当たりの激しさと縦に速い攻撃という、長谷川健太監督のチームらしいアグレッシブな戦い方に苦しみ、立ち上がりの川崎にはパスの乱れが頻繁に起こりました。

リズムをつかめずにいたこともあり、チャナティップ・ソングラシンが早々にファウルを犯して警告を受けてしまい、次節出場停止となりました。川崎としては珍しい出来事です。

それでも次第に相手のやり方に慣れ、前向きに攻撃できるようになりました。

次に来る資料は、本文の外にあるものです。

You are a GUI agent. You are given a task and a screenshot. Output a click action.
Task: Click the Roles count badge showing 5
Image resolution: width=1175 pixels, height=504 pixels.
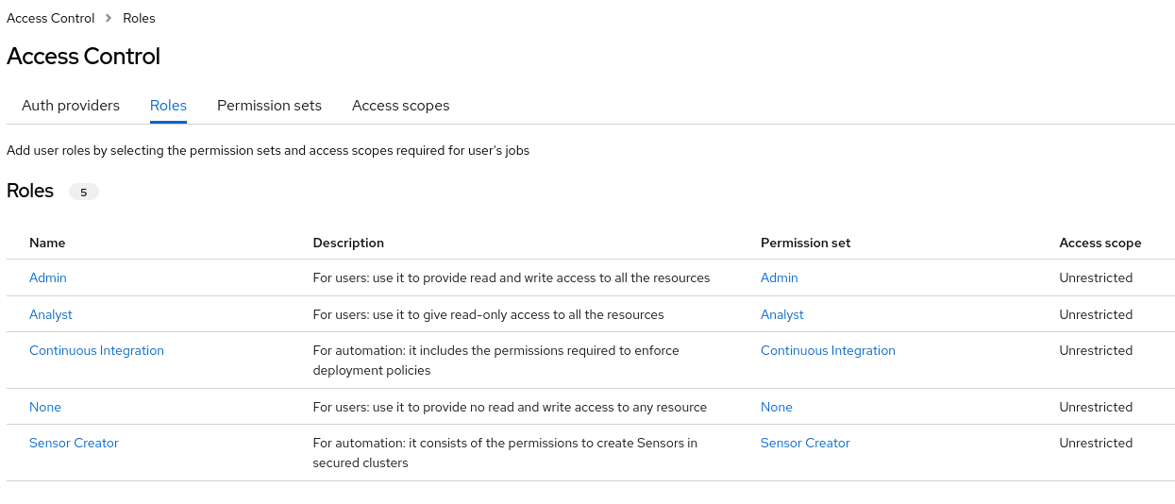click(x=83, y=193)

25分にはチャナティップのスルーパスが流れ、前方を走るマルシーニョにわたると、戦列に復帰したウインガーが冷静にシュートを決めます。

先制したことで川崎サイドに余裕が生まれて、落ち着いてボールを動かしだします。いい流れを継続させるべく、マルシーニョを生かした攻撃が軸になりました。

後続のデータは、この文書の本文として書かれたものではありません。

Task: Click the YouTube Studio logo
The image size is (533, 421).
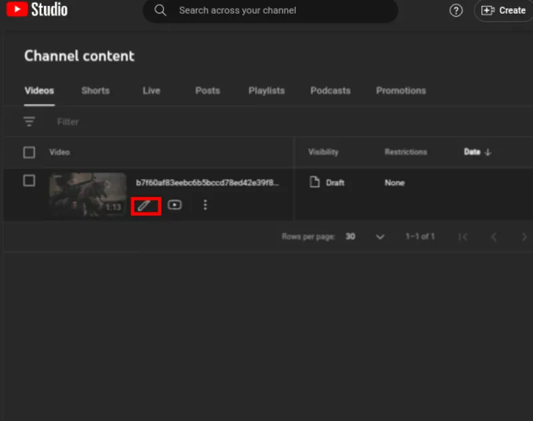Action: pos(37,9)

後半になると名古屋は相馬勇紀とマテウス・カストロの左右を入れ替えてきますが、川崎が混乱する事態にはなりません。むしろ時間の経過とともにどんどん川崎ペースになっていきます。左センターバックの谷口彰悟が主に左足を使いながら繰り出すパスも効果的でした。

後半半ばには序盤から飛ばし過ぎたのか、名古屋が引き気味になって中盤にスペースができ始め、川崎としてはパスを回しやすくなり、脇坂泰斗がフリーでボールを受けられる場面が増えました。

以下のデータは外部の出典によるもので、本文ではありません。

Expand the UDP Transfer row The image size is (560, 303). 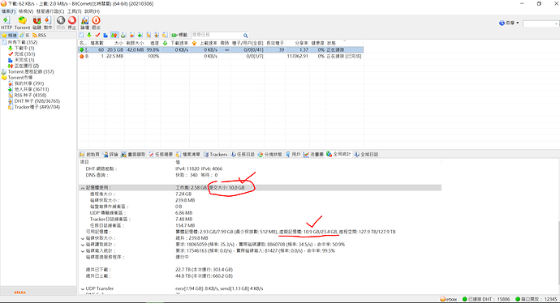click(83, 288)
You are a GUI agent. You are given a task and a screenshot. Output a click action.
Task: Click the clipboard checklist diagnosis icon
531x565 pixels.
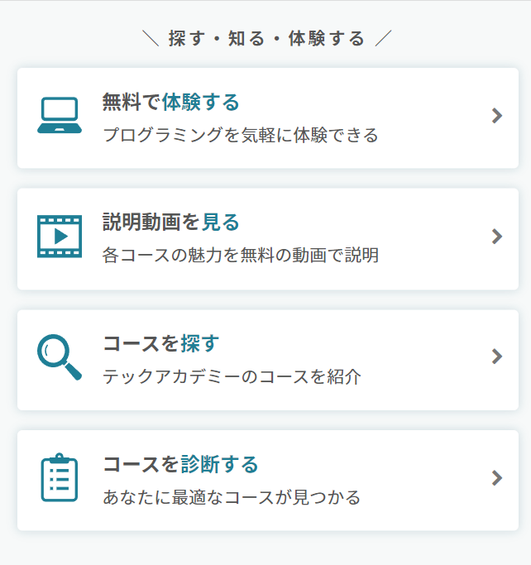pos(60,478)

ただ、ゴール近くまで攻めることはできるものの、エリア内に人数をかけた名古屋を崩し切れません。家長昭博のシュートもポストを叩きます。追加点を奪えそうな予感がありながらスコアは1-0のまま推移しました。

最少失点にとどめている名古屋は終盤、希望をもって攻めてきました。川崎はゴール前でのセカンドボールを生かされて失点を重ねたガンバ大阪戦の反省を踏まえて、守備陣がはっきりしたプレーや大きなクリアで流れを切っていきます。

また橘田健人が運動量を落とさずにピッチを縦横無尽に走り、自陣ボックス内では途中出場の金崎夢生からボールを奪ってチームを救いました。

最後は名古屋陣内で時計を進めて逃げ切ります。残念ながら2点目こそ奪えなかったものの、攻守に安定感のある戦いぶりを披露した90分でした。